__Énoncé A__
Indiquez si chacune des affirmations suivantes concorde avec le texte fourni en répondant par oui ou par non, puis citez à l’identique les mots du texte qui le montrent : (i) le nombre d’élèves par module est plafonné à 15 ; (ii) chaque séance dure deux heures ; (iii) le module 11 repose sur trois graphiques.
══ Texte fourni
Ce choix des élèves s’effectue sous contraintes liées à l’importance relative des matières au baccalauréat.
Cette démarche a pour conséquence un emploi du temps spécifique au stage en fonction du nombre d’inscrits à chaque module et un éclatement des groupes-classe.
Il est par exemple possible qu’un même module soit reproduit 3 fois s’il y a 45 inscrits sachant que le nombre d’élèves par module est limité à 15. Chaque élève doit participer à environ 22 modules sur 5 jours sachant que quelques modules de spécialité peuvent s’y ajouter.
Voici une des 12 propositions de module faite en SES par les 2 collègues animant le stage en 2007-2008 :

Module 11
Partie 2 du programme
Thèmes de programme : 3) Idéal démocratique et inégalités. 5) Intégration et solidarité.
Notions principales : protection sociale, Etat-Providence, inégalités.
Nature des documents : 2 graphiques (histogramme, courbe), 1 texte (descriptif, analytique)
Objectifs : 1) lecture de graphiques. 2) révision de notions. 3) compréhension du système de protection sociale.

Chaque séance d’une heure comporte à la fois un objectif de connaissances et un objectif méthodologique.
Les élèves sont donc amenés à réfléchir en amont à leurs difficultés les plus importantes pour choisir les modules.
Pendant les séances, le faible effectif des groupes permet aux élèves de s’exprimer sur leurs difficultés.
Pendant les plages de temps libre, ils peuvent à nouveau solliciter les enseignants.

Pourquoi cette recette est-elle en général appréciée ?
– L’apprentissage est plus individualisé.
════
__Énoncé B__
Reproduisez sous forme de tableau Markdown, avec les colonnes « Rang » et « Ligne », le passage des entrées compris entre la ligne contenant "Task: Focus the add comment text field" et celle contenant "coord(12,267)", ces deux lignes incluses. Laissez de côté les lignes vides et n’incluez pas les images dans la réponse.
══ Entrées fournies
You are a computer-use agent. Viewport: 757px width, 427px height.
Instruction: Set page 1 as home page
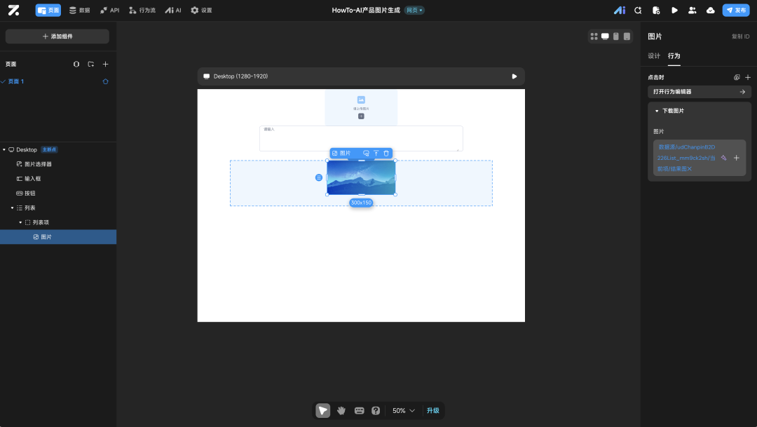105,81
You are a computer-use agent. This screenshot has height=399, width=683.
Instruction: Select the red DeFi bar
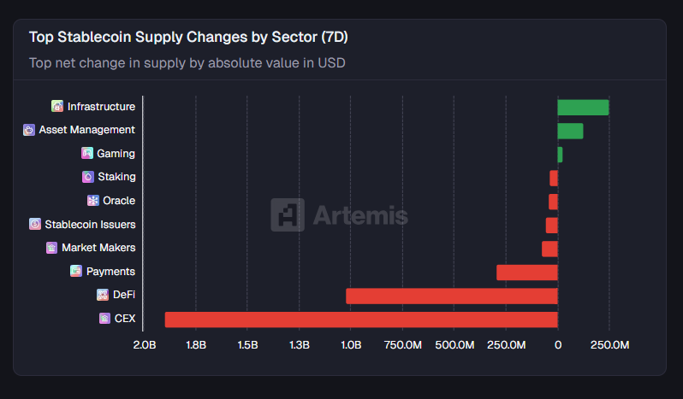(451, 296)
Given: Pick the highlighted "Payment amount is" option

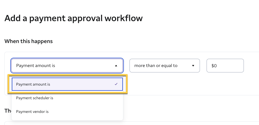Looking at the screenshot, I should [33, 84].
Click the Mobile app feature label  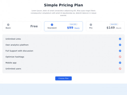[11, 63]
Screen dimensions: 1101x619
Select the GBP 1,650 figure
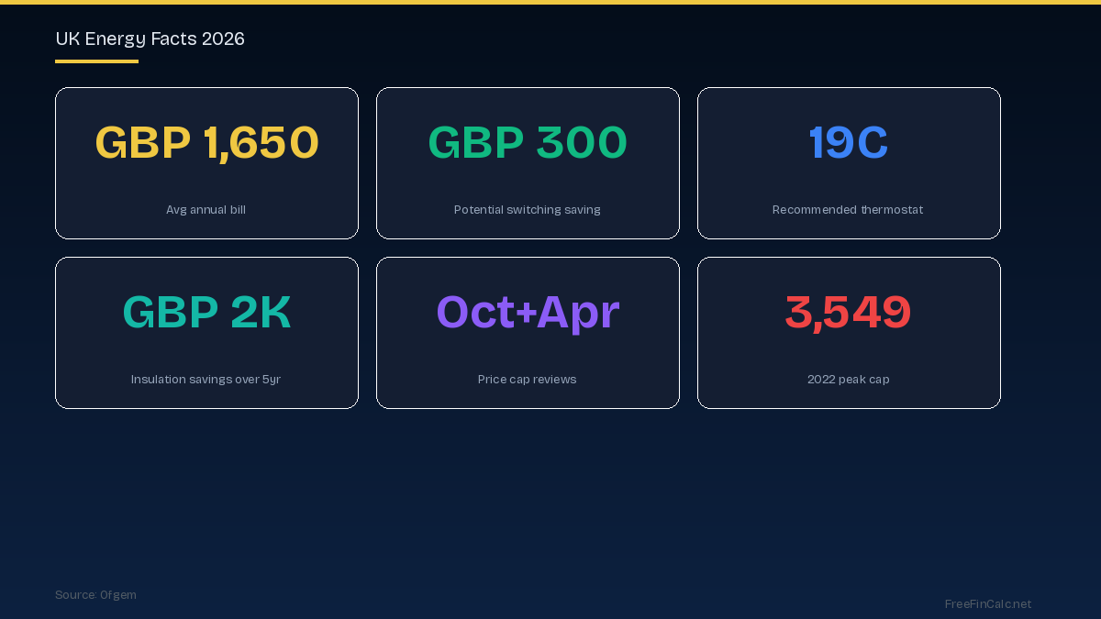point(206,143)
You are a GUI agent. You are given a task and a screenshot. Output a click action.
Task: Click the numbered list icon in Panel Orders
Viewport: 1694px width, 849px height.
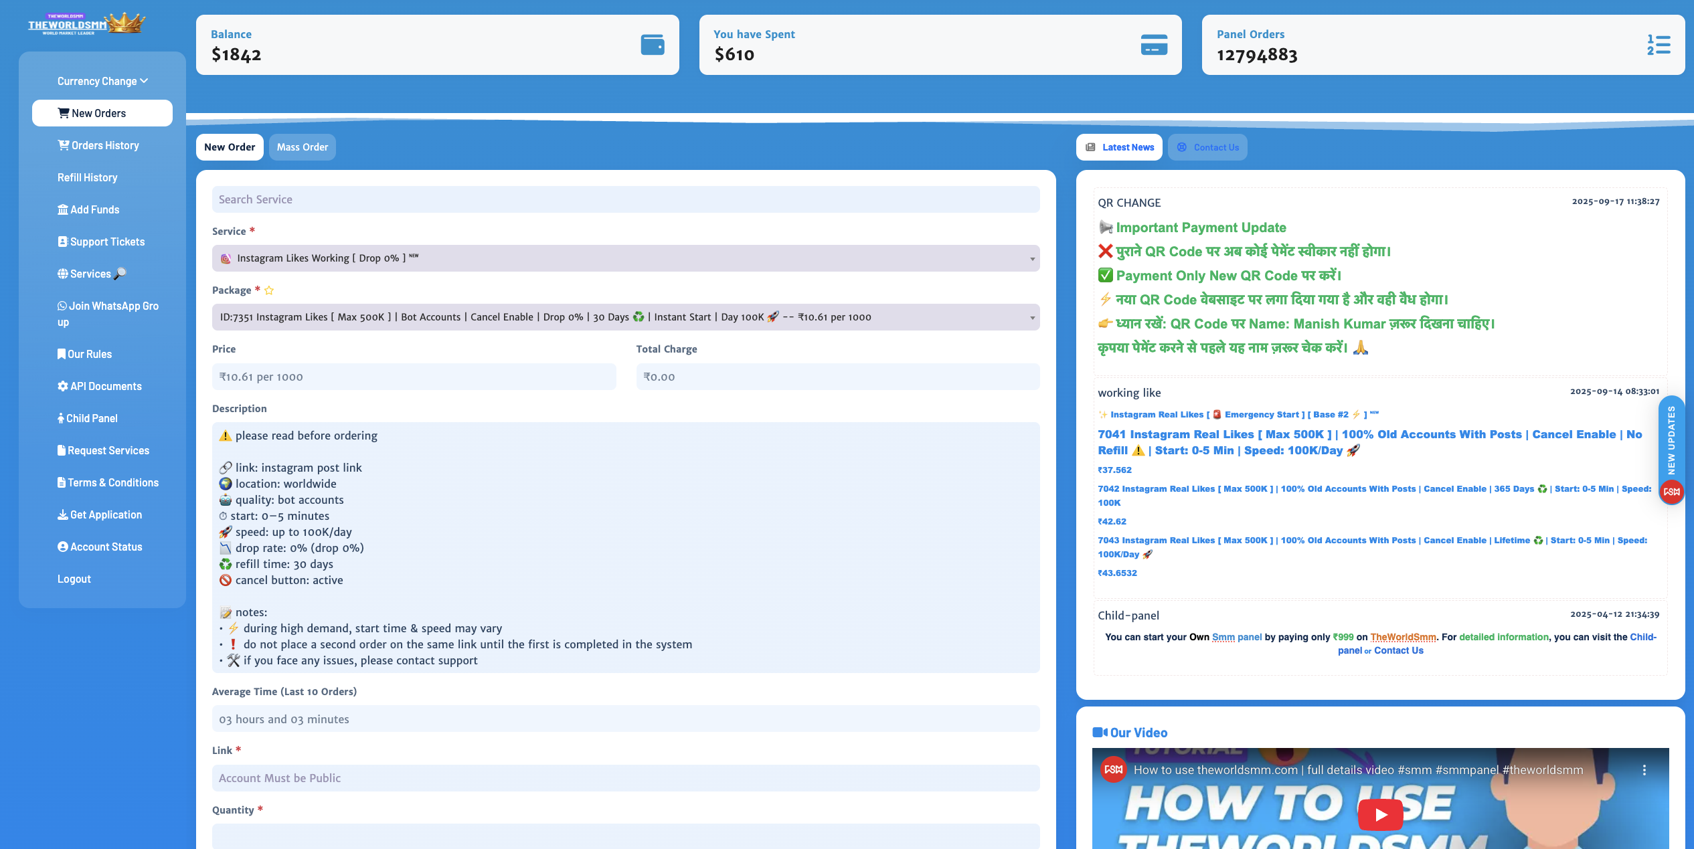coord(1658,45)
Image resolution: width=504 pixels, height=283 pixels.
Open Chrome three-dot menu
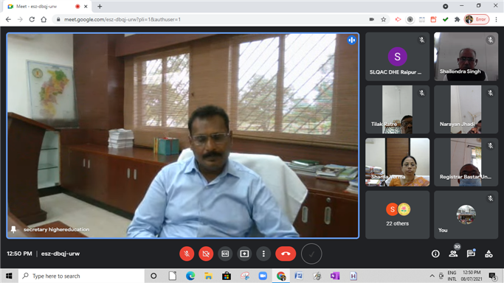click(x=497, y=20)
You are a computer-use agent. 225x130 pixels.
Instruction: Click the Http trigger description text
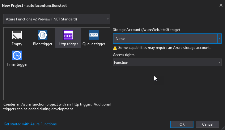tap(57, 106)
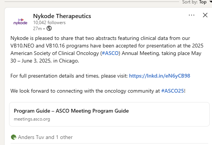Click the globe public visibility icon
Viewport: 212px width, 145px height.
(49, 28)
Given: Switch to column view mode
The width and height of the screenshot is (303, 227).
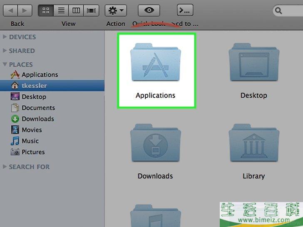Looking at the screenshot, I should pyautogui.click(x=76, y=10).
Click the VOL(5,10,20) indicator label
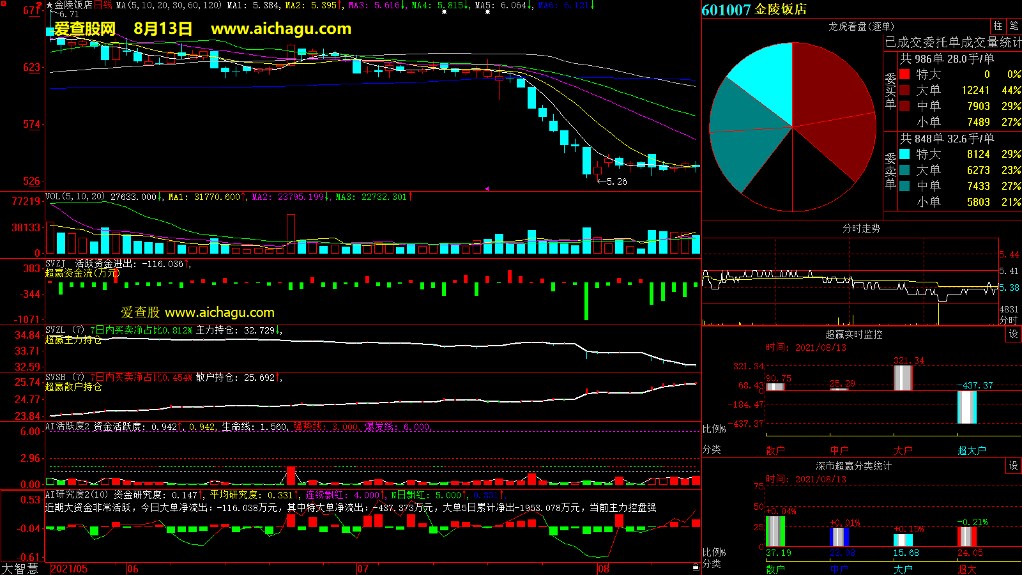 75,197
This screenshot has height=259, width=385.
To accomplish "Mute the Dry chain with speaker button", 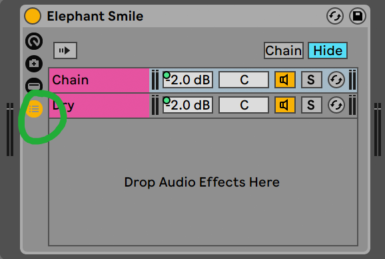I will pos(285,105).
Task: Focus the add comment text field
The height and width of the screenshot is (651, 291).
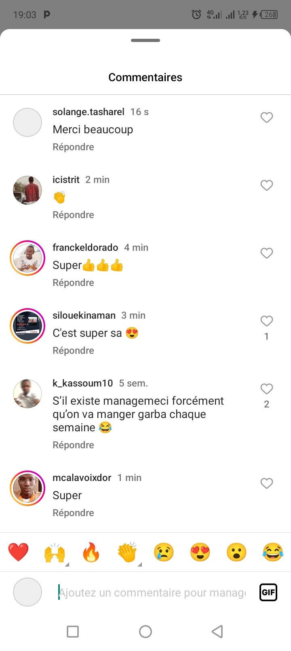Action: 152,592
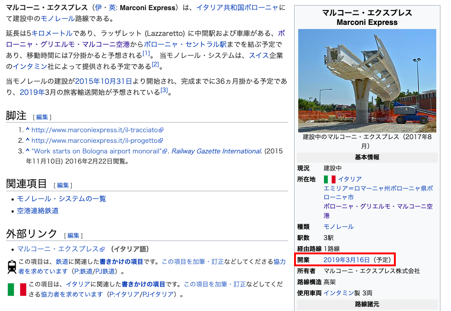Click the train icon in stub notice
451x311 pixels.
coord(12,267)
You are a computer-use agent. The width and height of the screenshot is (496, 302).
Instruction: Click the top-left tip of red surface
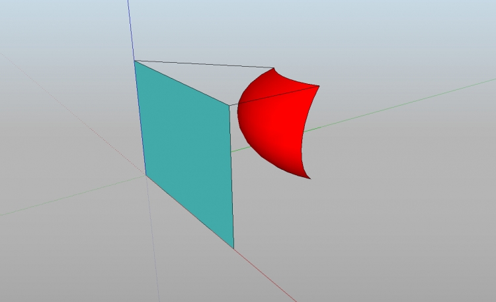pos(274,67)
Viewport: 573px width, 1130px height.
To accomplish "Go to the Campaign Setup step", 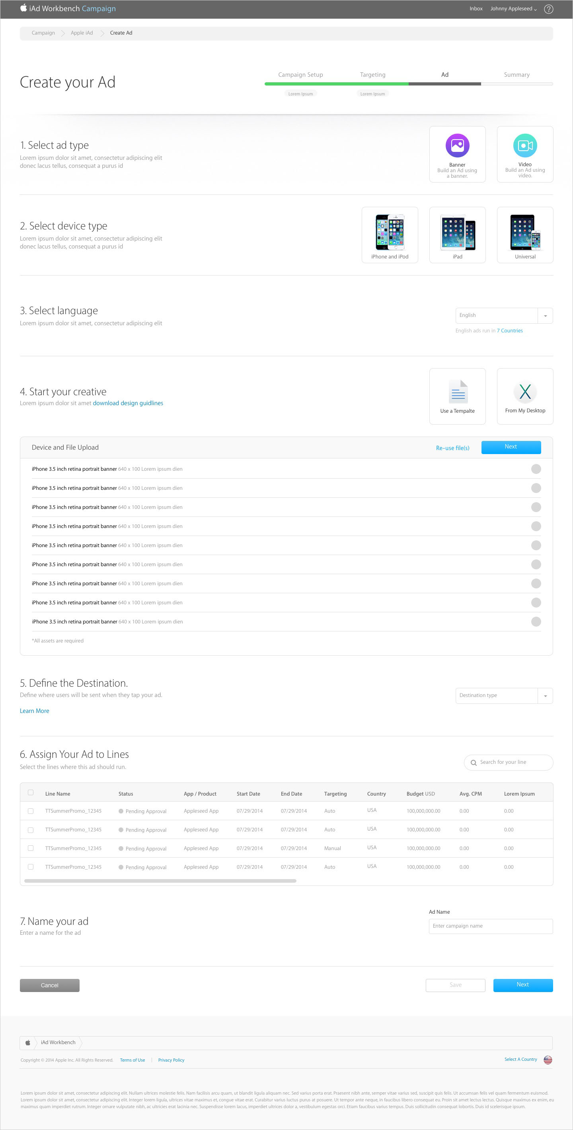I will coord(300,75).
════
__Réponse complète A__
(i) Oui : « le nombre d’élèves par module est limité à 15 ».
(ii) Non : « Chaque séance d’une heure comporte à la fois un objectif de connaissances et un objectif méthodologique ».
(iii) Non : « 2 graphiques (histogramme, courbe), 1 texte (descriptif, analytique) ».

__Réponse complète B__
| Rang | Ligne |
|---|---|
| 1 | Task: Focus the add comment text field |
| 2 | The height and width of the screenshot is (651, 291). |
| 3 | Action: 152,592 |
| 4 | Click the train icon in stub notice |
| 5 | 451x311 pixels. |
| 6 | coord(12,267) |